1. The switch stands along the new haulage track in 1 west south should be placed on the clearance side.

2. Trip riders and others should not be permitted to ride on the front bumpers of locomotives. Repeated recommendations

1. The haulage roads should be kept free of coal spillage and debris.

2. All track switches on the surface and underground should be provided with throws.

3. There should be a continuous clearance on the side opposite the trolley wire, from the shaft bottom to all working faces, of at least 30 inches from the nearest obstruction to the farthest projection of moving equipment.

4. Shelter holes should be provided at 60-foot intervals on the clearance side of all haulageways.

5. Locomotives should be equipped with suitable rerailers, jacks, and other necessary tools for rerailing cars and locomotives, and the locomotives should be provided with warning devices.

6. Permissible electric trip lights should be used on the rear of all trips pulled and on the front end of all trips pushed.

7. Motormen or trip riders should not get on or off cars, trips, or locomotives in motion,

8. Back-poling should be allowed only at places where the trolley pole cannot be reversed, and then only at a very slow speed.

9. The practice of making flying switches is dangerous and should be prohibited.

10. Haulagemen and others should close ventilation doors as soon as equipment or trips have passed through them.

11. The pushing of cars should be eliminated insofar as possible; trips should not be pushed on main or intermediate haulageways except at partings or in an emergency.

12. Men riding in man-trip cars should ride on the side of the car opposite the trolley wire.


9. ELECTRICITY The trolley wire and power cable along the new 1 west south haulageway have been supported securely on insulated hangers. The trailing cables of the portable electric equipment in the 18 and 19 north section of the mine have been provided with taps equipped with fuses, but the fuse taps are not of a suitable type because they are not insulated and present shock hazards. The room housing the motorgenerator set at 20 north off 4 west south is not fireproofed fully. Telephones are not provided within about 4,000 feet of the working sections.

1. All cables for portable underground electric equipment should be provided with suitable insulated taps equipped with fuses.

2. The room housing the motor-generator set at 20 north off 4 west south should be fireproofed completely.

3. Telephone service should be provided from the surface to within several hundred feet of the working sections.

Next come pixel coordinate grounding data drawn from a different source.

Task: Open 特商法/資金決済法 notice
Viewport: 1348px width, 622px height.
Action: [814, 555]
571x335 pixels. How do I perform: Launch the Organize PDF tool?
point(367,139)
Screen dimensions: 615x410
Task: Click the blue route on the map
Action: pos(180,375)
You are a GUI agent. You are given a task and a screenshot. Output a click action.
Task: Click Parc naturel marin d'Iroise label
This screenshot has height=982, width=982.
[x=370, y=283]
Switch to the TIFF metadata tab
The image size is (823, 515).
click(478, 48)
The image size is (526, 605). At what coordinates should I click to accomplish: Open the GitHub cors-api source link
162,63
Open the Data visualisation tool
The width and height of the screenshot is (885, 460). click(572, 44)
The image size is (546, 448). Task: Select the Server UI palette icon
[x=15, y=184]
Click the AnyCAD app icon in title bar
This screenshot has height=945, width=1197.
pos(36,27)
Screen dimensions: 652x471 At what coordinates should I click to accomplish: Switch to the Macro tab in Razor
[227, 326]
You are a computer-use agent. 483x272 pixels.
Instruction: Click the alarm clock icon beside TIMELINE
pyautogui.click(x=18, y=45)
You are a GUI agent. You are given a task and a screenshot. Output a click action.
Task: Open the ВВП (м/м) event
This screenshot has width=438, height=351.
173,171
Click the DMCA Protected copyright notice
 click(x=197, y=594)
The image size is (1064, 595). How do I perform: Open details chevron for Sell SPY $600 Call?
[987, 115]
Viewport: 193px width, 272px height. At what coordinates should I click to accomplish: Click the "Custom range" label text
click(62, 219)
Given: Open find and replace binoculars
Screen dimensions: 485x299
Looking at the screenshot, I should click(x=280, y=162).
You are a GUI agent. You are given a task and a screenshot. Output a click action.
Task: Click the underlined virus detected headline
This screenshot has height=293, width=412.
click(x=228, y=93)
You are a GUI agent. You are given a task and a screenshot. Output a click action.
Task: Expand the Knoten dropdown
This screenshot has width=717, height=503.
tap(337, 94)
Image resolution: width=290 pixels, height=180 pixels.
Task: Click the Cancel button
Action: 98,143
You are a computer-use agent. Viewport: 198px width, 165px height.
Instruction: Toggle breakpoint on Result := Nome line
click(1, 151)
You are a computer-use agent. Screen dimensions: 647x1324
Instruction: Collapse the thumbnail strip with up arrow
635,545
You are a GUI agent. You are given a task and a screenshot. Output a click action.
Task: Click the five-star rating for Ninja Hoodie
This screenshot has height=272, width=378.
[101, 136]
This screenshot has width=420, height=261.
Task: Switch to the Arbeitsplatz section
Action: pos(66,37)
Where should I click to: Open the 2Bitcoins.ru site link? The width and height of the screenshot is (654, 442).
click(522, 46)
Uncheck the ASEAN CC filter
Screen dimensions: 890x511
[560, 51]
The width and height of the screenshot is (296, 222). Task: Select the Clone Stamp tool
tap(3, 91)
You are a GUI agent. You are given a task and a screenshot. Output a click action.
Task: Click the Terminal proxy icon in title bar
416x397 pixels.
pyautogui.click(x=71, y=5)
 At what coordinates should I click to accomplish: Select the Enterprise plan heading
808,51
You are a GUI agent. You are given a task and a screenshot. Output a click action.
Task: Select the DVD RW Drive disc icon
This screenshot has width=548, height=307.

Repeated recommendations

1. The frames of underground portable electric equipment should be provided with separate grounding circuits.

2. The insulators supporting the power wires along the 4 west south haulage way should be spaced not more than 30 feet apart, and the wires should be kept taut and not permitted to touch the roof, ribs, cross bars, or door frames.

3. The power wires along the 21 south haulageway should be installed on the same side as the trolley wire.

4. The ends of trolley or bare power wires should not be extended into rooms that are not ventilated properly.

5. The trolley and power wires should be guarded properly on each side of ventilation doors, and at all places where persons are required to work or pass under the wires.

6. Guards should be placed along the trolley wire at the man-trip stations, and provisions should be made to deenergize the wire while man-trips are being loaded and unloaded.

7. The mining machines and loading machines should be protected against excessive overload by fuses or equivalent protective devices of the correct type and capacity.

8. The telephone lines along the 4 west south haulageway should be installed on the opposite side from trolley or power wires.

9. The permanent pump installations should be in well-ventilated fireproof


10. Any replacement of electric equipment that is to be used in the face regions should be of permissible type.

11. Each machine man should be instructed in the use of and provided with a permissible flame safety lamp. Tests for gas should be made immediately before the nonpermissible mining machines and loading machines are taken into working places, and tests also should be made at intervals of 30 minutes or less while electric equipment is being used in the working faces.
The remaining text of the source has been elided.